REQUIRED WORK: Looking at the records below, say how many lines contain "agent". Nothing else belongs in the answer.

** Opening INPUT FOR THIS TASK block **

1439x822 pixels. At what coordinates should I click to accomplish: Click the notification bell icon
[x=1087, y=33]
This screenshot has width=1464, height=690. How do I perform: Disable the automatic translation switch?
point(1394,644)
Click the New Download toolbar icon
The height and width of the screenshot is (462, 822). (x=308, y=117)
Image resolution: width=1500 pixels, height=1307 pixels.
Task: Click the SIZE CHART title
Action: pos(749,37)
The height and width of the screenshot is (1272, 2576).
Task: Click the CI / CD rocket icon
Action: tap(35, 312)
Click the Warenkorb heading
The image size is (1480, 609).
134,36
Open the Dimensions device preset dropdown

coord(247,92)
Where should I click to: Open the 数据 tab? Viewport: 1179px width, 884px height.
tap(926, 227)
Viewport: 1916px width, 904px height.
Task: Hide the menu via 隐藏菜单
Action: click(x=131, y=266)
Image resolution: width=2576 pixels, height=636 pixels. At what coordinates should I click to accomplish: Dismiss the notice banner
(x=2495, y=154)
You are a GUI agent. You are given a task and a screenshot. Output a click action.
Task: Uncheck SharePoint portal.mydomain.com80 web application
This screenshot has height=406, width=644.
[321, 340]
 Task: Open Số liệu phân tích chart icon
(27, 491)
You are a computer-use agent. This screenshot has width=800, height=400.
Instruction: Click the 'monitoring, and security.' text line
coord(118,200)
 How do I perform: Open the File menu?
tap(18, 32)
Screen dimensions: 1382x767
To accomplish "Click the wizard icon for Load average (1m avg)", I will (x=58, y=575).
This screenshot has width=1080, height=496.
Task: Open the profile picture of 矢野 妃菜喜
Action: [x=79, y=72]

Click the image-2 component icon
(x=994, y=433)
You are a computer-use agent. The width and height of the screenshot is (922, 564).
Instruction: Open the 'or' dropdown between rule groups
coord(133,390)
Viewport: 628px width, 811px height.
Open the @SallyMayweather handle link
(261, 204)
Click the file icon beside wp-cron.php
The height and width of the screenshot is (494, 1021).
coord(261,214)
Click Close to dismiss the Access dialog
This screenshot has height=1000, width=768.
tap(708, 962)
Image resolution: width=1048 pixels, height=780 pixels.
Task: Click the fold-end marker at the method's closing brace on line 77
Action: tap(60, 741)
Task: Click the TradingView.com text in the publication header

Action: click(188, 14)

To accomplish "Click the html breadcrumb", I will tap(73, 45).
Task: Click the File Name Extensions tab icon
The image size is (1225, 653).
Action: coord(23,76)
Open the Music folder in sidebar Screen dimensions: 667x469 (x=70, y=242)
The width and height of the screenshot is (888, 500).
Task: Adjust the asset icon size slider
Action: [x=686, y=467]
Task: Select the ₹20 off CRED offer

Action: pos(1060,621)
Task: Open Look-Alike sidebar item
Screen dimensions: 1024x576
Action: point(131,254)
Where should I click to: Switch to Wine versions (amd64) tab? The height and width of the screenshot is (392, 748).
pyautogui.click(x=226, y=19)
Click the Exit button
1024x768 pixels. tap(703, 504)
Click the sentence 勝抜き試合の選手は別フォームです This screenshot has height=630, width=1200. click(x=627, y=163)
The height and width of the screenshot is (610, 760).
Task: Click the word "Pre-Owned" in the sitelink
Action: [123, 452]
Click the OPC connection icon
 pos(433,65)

** Closing INPUT FOR THIS TASK block **

TASK OUTPUT: 3